After fashioning a headpiece of buckram covered with silk and flowers, she turned her attention to the dress. The photos clearly showed the sheer inverted V overskirt and an over-the-shoulder princess construction covered with net lace and beads. But the back and parts of the bodice were a mystery. Bohleke began to research examples from contemporaneous samples to determine that Mrs. du Pont’s dress likely featured elbow-length flounced arms, a pleated belt, and organza infills front and back.

As Bohleke began creating drafts and patterns for the sewing, she was surprised by a critical fact: Winterthur curators discovered that Ruth’s dress was made of a silver material.

 “So here I had been thinking that she has this wonderful ivory, maybe silk-satin overskirt, and I was going to get some great bridal satin and really quality silk, and apparently Ruth sparkled and gleamed as she walked down the aisle in a silver gown,” Bohleke says.
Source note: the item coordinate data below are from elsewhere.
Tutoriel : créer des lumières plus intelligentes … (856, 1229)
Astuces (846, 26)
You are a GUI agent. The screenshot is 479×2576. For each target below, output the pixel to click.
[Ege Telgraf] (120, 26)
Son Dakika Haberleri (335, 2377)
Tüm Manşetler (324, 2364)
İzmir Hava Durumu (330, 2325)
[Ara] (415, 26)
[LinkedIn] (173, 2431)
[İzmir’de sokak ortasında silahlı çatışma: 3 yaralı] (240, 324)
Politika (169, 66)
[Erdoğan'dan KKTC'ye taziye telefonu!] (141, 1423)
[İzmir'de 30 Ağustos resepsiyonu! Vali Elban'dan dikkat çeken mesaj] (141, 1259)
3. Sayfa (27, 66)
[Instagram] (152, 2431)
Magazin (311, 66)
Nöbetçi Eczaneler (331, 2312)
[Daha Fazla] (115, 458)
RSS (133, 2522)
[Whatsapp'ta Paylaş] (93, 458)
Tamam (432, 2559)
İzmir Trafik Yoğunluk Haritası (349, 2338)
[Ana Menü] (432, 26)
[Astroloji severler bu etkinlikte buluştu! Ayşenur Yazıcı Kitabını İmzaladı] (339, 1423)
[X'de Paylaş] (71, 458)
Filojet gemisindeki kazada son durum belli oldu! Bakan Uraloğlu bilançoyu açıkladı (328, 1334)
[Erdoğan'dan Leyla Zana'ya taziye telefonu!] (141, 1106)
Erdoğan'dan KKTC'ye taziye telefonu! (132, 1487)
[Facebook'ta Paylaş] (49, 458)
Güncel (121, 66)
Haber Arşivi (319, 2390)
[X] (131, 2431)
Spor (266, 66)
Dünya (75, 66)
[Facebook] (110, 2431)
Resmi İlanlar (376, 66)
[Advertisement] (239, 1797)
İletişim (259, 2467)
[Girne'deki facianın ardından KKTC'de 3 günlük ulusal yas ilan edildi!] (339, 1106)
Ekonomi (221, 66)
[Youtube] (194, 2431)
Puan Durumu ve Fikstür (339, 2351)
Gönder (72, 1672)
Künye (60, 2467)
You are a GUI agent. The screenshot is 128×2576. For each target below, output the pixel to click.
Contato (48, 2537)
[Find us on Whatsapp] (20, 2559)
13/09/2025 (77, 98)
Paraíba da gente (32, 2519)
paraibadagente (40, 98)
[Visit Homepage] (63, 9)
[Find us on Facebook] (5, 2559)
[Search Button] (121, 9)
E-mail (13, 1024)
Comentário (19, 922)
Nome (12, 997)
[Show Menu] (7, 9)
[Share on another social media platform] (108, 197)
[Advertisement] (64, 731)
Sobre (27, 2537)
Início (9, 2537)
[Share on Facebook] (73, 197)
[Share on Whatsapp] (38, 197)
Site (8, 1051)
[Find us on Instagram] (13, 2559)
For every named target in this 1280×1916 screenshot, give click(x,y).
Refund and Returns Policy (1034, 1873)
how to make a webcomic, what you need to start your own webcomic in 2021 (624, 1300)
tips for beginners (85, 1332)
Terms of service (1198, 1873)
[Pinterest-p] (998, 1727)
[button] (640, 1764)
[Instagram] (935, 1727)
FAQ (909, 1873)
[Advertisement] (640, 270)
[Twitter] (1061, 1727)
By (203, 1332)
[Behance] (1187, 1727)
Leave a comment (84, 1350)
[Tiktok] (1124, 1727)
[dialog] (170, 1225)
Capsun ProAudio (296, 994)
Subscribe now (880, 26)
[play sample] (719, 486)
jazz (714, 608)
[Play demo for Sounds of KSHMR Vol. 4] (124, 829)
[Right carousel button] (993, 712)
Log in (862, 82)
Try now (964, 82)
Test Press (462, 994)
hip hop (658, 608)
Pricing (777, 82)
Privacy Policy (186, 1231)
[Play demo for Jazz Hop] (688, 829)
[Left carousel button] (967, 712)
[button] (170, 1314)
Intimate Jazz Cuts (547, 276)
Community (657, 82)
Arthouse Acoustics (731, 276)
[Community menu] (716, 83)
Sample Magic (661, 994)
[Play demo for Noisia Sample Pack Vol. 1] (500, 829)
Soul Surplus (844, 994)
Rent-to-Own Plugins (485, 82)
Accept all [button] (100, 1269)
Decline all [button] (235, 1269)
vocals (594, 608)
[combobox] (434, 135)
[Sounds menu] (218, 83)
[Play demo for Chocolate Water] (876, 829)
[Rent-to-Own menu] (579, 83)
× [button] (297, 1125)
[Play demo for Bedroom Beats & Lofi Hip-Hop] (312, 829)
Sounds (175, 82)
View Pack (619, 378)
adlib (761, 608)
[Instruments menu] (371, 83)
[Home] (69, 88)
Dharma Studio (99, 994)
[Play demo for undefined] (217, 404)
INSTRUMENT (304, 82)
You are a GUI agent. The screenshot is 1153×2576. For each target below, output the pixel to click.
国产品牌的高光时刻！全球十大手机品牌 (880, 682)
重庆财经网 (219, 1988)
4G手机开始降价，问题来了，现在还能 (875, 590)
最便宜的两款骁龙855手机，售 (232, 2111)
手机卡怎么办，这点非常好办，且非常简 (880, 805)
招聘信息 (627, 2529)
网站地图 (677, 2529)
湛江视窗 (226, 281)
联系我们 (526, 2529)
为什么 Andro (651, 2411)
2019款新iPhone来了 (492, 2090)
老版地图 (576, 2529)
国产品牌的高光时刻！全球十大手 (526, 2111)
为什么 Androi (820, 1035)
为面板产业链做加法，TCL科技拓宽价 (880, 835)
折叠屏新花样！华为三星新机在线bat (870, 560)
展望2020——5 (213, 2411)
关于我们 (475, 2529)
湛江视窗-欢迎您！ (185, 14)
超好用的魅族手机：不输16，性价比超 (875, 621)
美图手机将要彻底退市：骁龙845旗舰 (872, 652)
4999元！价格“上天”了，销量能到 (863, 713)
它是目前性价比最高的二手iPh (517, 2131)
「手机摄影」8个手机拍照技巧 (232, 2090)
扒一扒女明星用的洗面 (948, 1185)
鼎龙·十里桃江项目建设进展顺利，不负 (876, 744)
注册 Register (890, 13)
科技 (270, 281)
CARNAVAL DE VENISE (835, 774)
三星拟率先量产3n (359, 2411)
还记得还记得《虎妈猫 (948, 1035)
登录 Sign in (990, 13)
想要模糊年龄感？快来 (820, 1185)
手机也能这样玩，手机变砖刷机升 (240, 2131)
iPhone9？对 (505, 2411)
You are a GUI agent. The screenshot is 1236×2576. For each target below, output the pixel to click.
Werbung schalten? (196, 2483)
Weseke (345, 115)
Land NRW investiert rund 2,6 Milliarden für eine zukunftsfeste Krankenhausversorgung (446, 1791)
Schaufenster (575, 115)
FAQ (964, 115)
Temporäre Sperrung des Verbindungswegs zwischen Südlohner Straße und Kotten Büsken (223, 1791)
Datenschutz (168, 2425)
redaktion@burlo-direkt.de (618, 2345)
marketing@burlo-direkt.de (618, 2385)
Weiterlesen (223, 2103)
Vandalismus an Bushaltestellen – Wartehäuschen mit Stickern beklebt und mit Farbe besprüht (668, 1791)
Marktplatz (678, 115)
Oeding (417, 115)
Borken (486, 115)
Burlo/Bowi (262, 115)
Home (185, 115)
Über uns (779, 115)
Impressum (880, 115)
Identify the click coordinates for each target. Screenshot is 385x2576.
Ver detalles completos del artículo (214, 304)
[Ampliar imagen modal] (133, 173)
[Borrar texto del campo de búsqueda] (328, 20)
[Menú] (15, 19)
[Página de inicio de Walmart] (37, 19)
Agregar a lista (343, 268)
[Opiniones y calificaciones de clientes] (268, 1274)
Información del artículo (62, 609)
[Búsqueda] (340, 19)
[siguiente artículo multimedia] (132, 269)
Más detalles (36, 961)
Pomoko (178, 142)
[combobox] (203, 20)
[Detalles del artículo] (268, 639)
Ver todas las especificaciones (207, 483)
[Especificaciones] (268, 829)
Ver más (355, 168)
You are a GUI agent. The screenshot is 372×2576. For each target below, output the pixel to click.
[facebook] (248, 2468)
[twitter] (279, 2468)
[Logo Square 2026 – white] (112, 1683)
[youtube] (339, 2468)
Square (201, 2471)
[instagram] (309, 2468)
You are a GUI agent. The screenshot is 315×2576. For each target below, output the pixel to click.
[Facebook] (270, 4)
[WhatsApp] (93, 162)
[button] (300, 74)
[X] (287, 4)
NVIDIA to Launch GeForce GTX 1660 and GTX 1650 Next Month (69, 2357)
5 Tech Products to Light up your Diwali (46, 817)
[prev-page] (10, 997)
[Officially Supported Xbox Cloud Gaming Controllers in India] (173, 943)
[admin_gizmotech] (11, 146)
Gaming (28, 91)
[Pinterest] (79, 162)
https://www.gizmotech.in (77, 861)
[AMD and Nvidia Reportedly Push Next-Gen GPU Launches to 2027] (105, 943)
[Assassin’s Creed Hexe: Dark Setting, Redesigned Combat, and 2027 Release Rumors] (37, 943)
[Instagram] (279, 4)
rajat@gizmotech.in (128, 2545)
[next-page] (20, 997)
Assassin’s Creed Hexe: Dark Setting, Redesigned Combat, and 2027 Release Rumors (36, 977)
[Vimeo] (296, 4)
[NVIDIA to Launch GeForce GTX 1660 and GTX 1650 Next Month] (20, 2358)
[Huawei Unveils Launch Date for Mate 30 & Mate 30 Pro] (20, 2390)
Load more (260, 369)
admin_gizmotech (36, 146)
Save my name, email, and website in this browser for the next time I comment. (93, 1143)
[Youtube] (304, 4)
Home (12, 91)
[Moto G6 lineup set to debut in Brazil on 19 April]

Bohleke located hard-to-find quality silver material from G Street Fabrics in Washington, D.C., then painstakingly sewed and embroidered the dress, carefully concealing the bones of the bodice and all the many fasteners. She completed the work as it was mounted for exhibit in the West Galleries. “It was as close as I could be to the original,” she says.

Bohleke recently told attendees at a virtual lecture “Here Comes the Bride,” part of Winterthur’s Inspiring Design lecture series, that she was struck by several facts as she worked. First, the luxury length of the ensemble was provided by the veil, not by a train, as was fashionable at the time. 

Further, the silver material was itself a luxury, with historical precedent established by royal brides in Europe. The fabric made a strong implication about the significance of her marriage to the wealthy Henry Francis du Pont. Both bride and groom came from socially prominent families.

“Also knowing what I know about the fashions of the day, what struck me the most is Ruth completely ignored the very comfy ankle-length or calf-length full skirt” that was popular at the time. “The skirt is out of date.”

Bohleke therefore believes that “because (high) society at that time period was so conservative, I think she had a lot of influences on her, perhaps her mother, perhaps other women in the family, social pressure, that actually made her opt for a conservative style.”

Bohleke also speculates that Ruth likely looked at the remains of her dress one day and “chucked it, quite literally, because there was nothing left to save.” Manufacturers of silk at the time treated fabrics with heavy metal salts to add weight, and those salts “more or less consumed the fabric,” she says. “The lining of the dress probably completely shattered.” And with silver’s tendency to tarnish, the fabric that did not flake away probably discolored horribly.

“That being said, she had an absolutely gorgeous dress,” Bohleke says.

And Winterthur has a stunning re-creation. See it in Winterthur’s Lady of the House: Ruth Wales du Pont.